Дунька внутренне усмехнулась - милая дамская беседа и должна была быть исполнена таких нежных шпилек.
- Да на примете никого нет, - сказала она актерке. - Живу я тихо, только с теми, кого Гаврила Павлович в дом приглашает, знаюсь. А он женихов в гости не зовет, только господ… совсем уж трухлявых!
Маланья Григорьевна рассмеялась.
- Узнаю голубчика! Ну так я о тебе позабочусь!
Дунька насторожилась - вот уж без чего-чего, а без заботы госпожи Тарантеевой она превосходно бы обошлась. И малое дитя поняло бы, к чему клонит актерка: подсунуть удачливой сопернице молодого любителя да и рассорить ее с господином Захаровым.

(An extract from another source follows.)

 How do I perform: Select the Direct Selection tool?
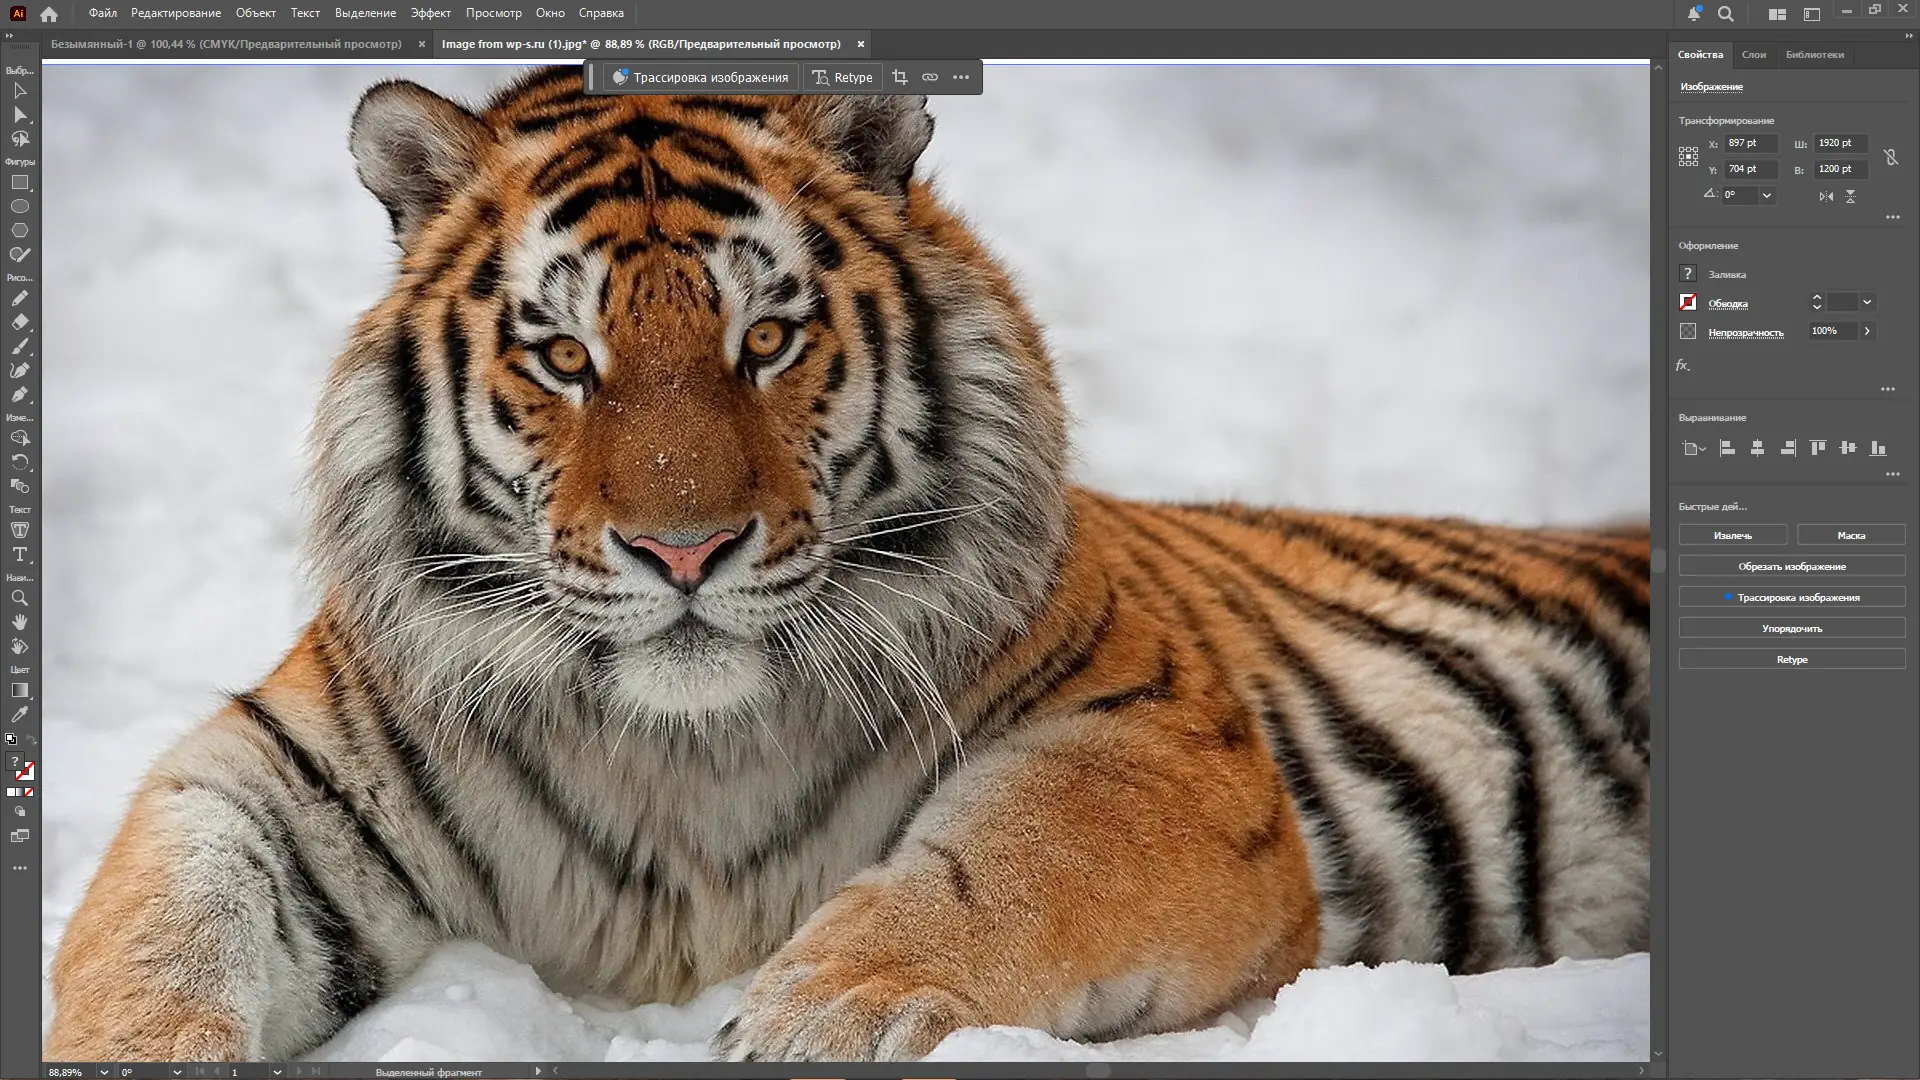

«А шиш тебе», - подумала попросту Дунька, вспомнив в ту же минуту того, кто никак не мог быть назван ни молодым любителем, ни галантным махателем, ни, тем более, возможным женихом. Вспомнила того, кого Марфа как шутя прозвала ядреным кавалером, так это прозвище в Дунькиной голове и угнездилось, намертво прилипнув к московскому обер-полицмейстеру.
- Давай, Фаншета, друг дружки не забывать, - продолжала актерка. - Ты с моей же легкой руки в свет вышла и делаешь удачный карьер. Ты, может, полагаешь, что я вздорная сумбурщица? Нет, Фаншета, я устала от суеты и ищу искренних привязанностей…
Дунька, достойная ученица Марфы, тут же перевела эти светские речи на простой язык: госпожа Тарантеева набивалась в гости, чтобы среди трухлявых господ, навещающих Гаврилу Павловича в его амурном гнездышке, сыскать себе эту самую искреннюю привязанность.
- Да ведь я не своей волей живу, - отвечала Дунька. - Мой-то меня никуда не пускает.